● Goal of the exercise
Please rewrite the lines from the start of the records below through the line containing "Image resolution: width=1280", inclusive, as a numbered list without blank lines. Leave out the pictures.

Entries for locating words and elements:
— Begin —

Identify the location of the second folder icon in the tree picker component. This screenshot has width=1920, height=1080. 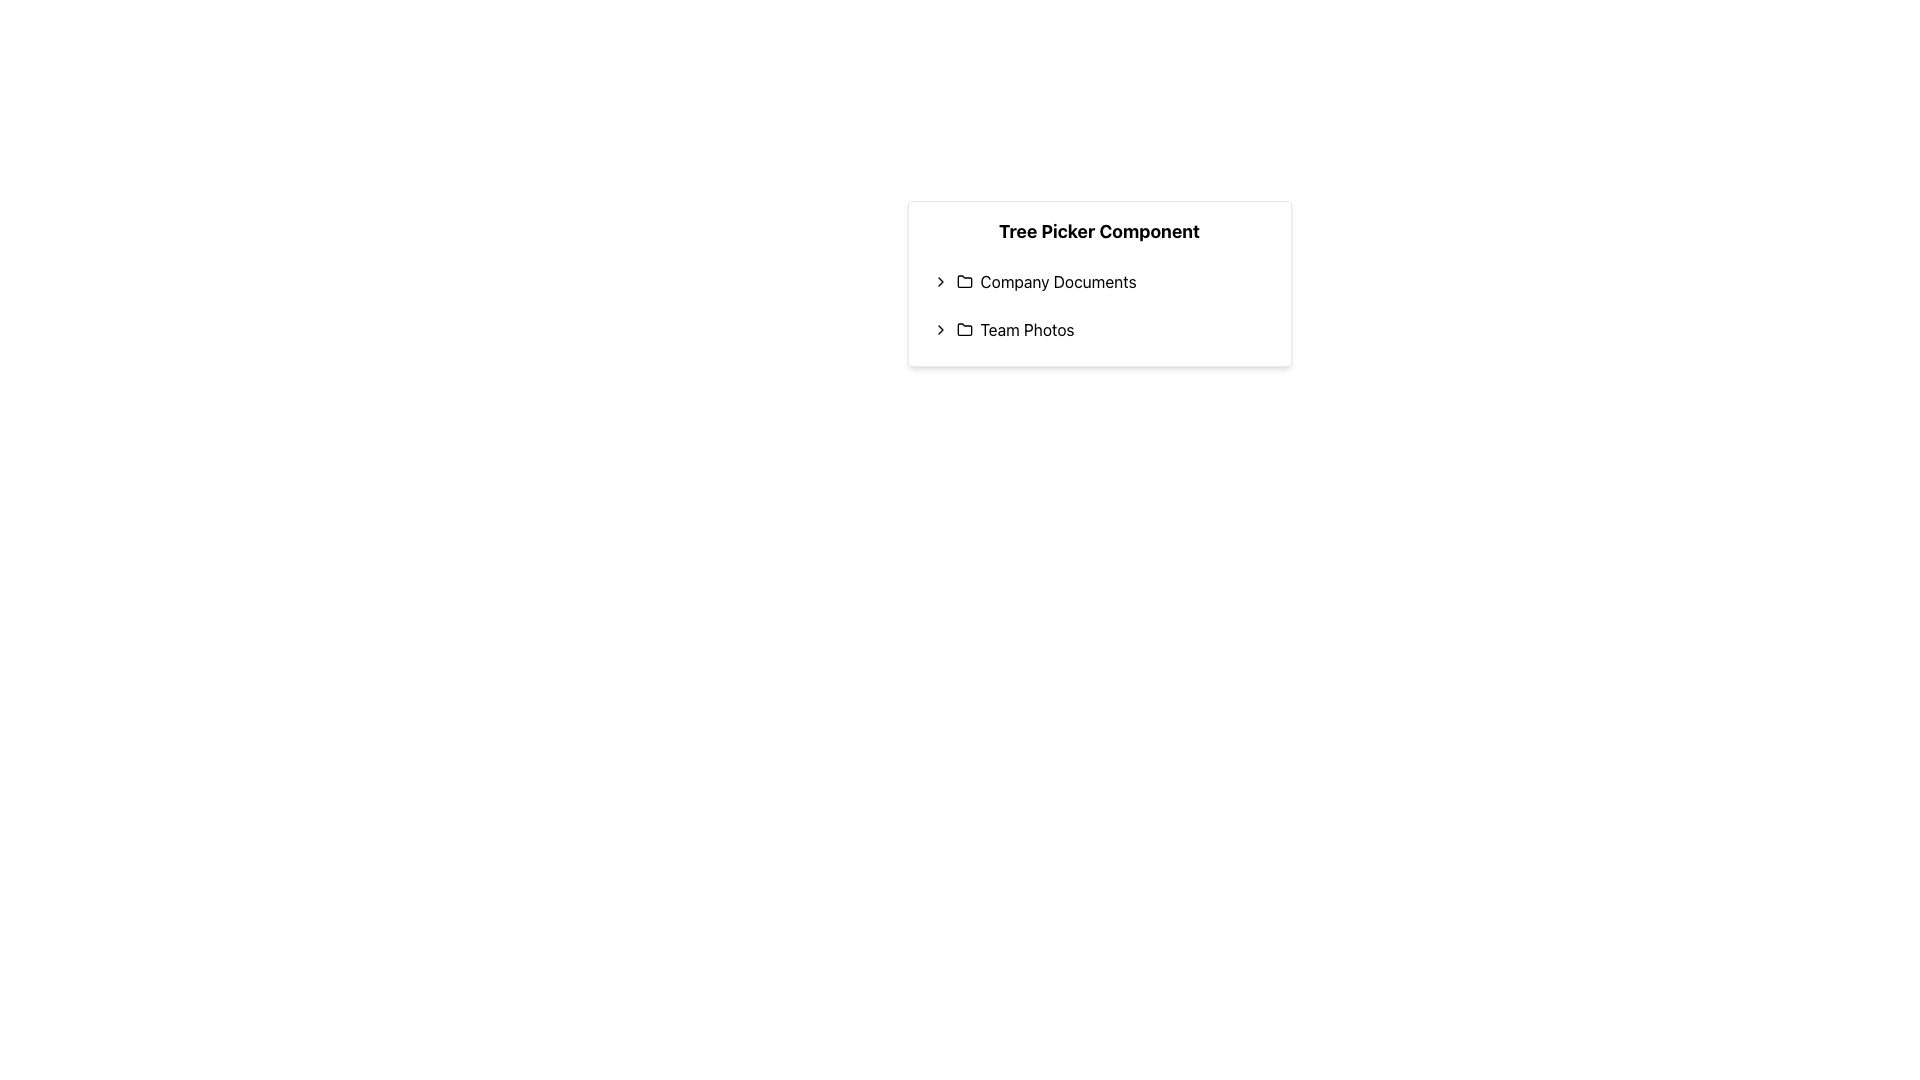
(964, 328).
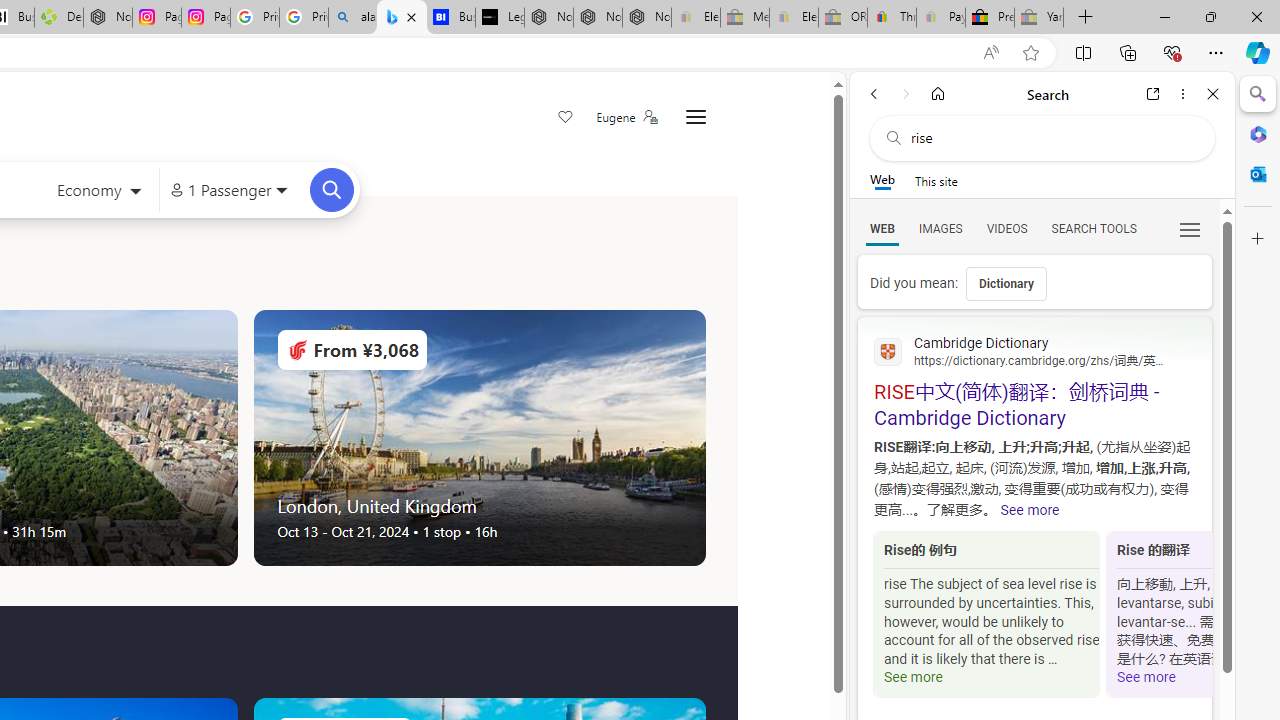 Image resolution: width=1280 pixels, height=720 pixels. I want to click on 'Eugene', so click(625, 117).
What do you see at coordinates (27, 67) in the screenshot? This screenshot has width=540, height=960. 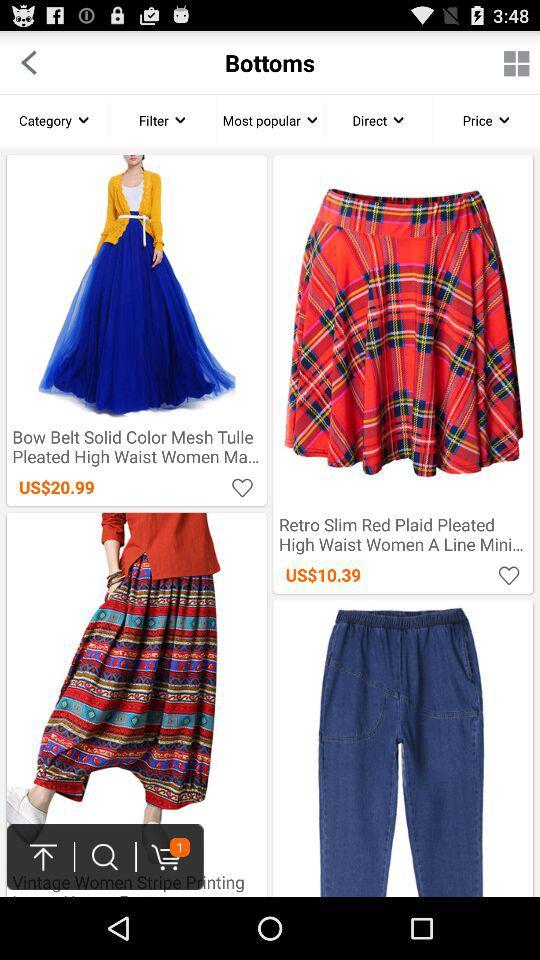 I see `the arrow_backward icon` at bounding box center [27, 67].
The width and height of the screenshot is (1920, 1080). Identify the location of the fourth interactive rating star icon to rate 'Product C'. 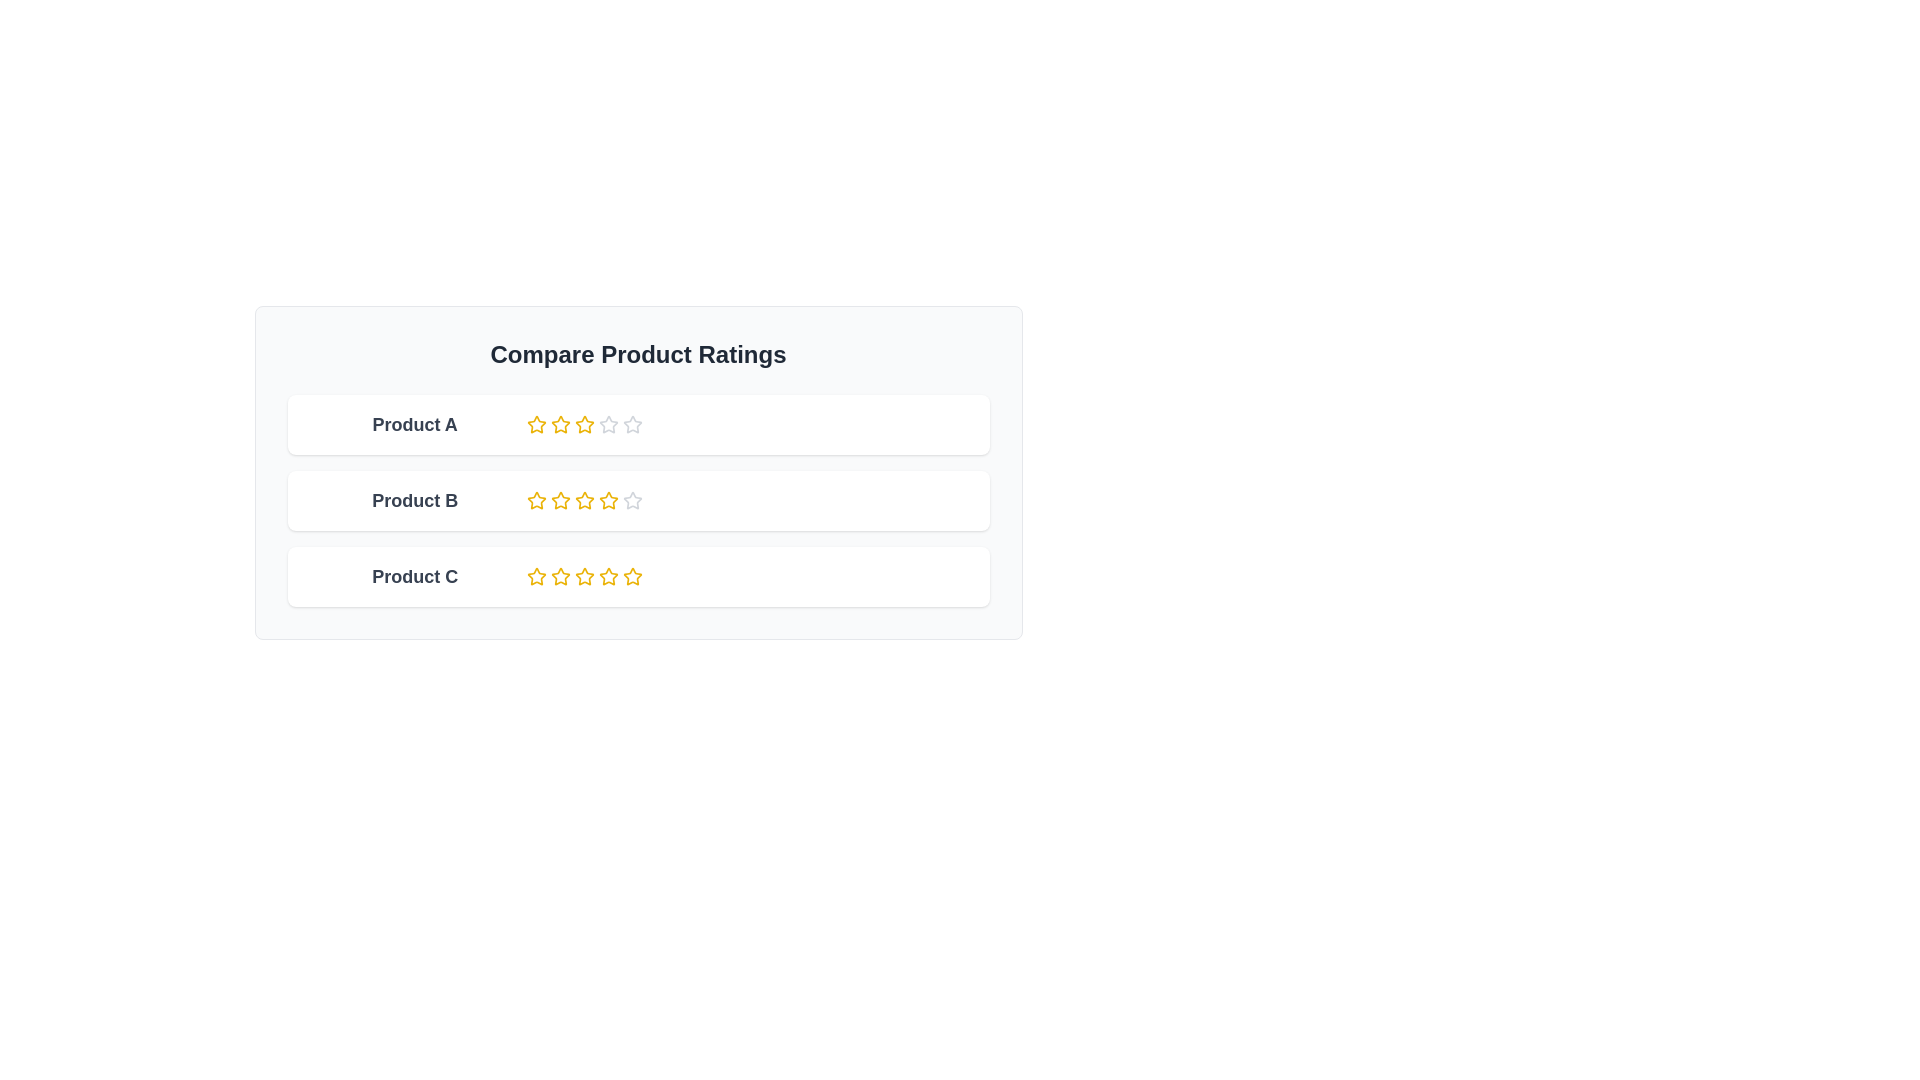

— End —

● Solution
1. Identify the location of the second folder icon in the tree picker component. This screenshot has width=1920, height=1080. 
2. (964, 328).
3.  Image resolution: width=1280 pixels, height=720 pixels. I want to click on 'Eugene', so click(625, 117).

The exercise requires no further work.